The Federal Trade Commission has received complaints from 125 people against Fisher Investments since 2016, Bloomberg writes, citing records released under the U.S. Freedom of Information Act. And while Vanguard, Fidelity Investments and Charles Schwab all received more complaints during that period — Vanguard, which had the fewest, received 190 — these firms oversee trillions of dollars while Fisher’s firm manages around $114 billion, the news service writes.
The FTC has received complaints from people in 35 states who said they found Fisher Investments’ sales tactics abusive, excessive or violating the rule barring calls to those on the Do Not Call Registry, according to Bloomberg. Almost 90% of the complaints involved phone calls, with some claiming they were solicited at work, the news service writes.
One prospect from Massachusetts said that on requesting a free brochure Fisher offered on the internet, the firm “follows-up the material relentlessly on a weekly and sometimes daily basis,” according to the complaint cited by Bloomberg. The FTC redacted names and other identifying information out of privacy concerns, the regulator says, according to the news service. Seven of the complaints, meanwhile, were filed under the category “Calls pretending to be government, businesses or family and friend,” Bloomberg writes.
Ken Fisher was outed on Twitter as allegedly making various inappropriate remarks at the Tiburon CEO Summit last month, which led to pension funds and other organizations to withdraw more than $3.3 billion from Fisher Investments. Among Fisher’s comments was one allegedly comparing luring clients to “trying to get into a girl’s pants,” Bloomberg writes.
The FTC tells the news service that the complaints against Fisher Investments hadn’t necessarily been verified, and declined to say whether they were being investigated. The regulator also hasn’t filed any do-not-call cases against the firm, Bloomberg writes. Fisher Investments, meanwhile, hasn’t received any communications about the FTC complaints reported by the news service, a person familiar with Fisher’s operations who asked to remain anonymous tells Bloomberg.

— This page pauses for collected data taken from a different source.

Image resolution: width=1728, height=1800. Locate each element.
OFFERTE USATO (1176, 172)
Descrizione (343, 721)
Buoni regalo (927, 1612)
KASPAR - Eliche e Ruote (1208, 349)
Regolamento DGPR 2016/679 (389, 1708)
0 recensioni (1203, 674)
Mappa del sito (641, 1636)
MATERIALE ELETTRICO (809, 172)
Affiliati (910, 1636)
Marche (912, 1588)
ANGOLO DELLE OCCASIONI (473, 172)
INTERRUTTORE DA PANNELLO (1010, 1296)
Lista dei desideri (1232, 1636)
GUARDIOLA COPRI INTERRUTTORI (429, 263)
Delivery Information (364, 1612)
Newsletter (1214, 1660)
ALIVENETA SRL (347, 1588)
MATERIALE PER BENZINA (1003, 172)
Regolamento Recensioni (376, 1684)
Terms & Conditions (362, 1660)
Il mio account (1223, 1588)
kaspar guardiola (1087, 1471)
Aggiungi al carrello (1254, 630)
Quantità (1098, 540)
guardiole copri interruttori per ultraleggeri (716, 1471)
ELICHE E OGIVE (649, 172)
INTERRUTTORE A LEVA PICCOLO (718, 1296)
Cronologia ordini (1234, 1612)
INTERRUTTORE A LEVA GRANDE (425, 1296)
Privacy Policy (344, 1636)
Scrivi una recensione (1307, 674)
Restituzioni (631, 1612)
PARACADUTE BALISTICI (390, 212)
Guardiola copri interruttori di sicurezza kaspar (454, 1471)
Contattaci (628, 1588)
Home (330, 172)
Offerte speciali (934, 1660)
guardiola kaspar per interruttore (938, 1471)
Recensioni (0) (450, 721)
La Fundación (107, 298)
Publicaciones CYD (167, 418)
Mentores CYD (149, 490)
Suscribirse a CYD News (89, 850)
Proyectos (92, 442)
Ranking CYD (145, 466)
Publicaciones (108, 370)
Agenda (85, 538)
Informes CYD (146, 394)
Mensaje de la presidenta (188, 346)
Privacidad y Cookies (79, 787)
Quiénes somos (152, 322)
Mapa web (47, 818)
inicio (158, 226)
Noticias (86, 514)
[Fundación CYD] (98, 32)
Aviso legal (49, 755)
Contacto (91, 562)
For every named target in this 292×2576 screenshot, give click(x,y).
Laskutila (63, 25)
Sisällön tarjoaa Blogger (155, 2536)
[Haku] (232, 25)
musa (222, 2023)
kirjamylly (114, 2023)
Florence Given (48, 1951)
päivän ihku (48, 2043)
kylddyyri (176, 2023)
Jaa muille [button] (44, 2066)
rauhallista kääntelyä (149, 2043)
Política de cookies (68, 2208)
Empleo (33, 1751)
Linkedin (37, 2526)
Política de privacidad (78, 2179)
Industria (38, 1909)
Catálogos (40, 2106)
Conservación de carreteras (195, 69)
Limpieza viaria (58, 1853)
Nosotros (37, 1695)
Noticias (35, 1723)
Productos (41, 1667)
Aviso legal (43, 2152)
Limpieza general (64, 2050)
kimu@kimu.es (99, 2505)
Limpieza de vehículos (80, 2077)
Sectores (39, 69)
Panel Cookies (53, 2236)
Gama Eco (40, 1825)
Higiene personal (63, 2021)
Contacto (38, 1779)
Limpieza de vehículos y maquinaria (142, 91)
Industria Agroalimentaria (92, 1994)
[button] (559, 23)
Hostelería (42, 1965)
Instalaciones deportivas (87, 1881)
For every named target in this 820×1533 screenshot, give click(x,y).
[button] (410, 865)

But Fisher’s newly found notoriety, combined with the number of complaints against his firm, may in fact lead the FTC to investigate the company, Mozelle Thompson, who served as an FTC commissioner between 1997 and 2004, tells the news service.
“It seems they would be within the gun sights of the FTC,” he tells Bloomberg.
John Dillard, a senior vice president and director of global public relations at Fisher Investments, tells the news service that the FTC complaints “bear no resemblance to Fisher Investments or its communications with prospective clients.”
“We do not make ‘cold calls,’ and we immediately add individuals to our contact suppression list if they tell us that they do not want us to contact them in the future,” he tells Bloomberg.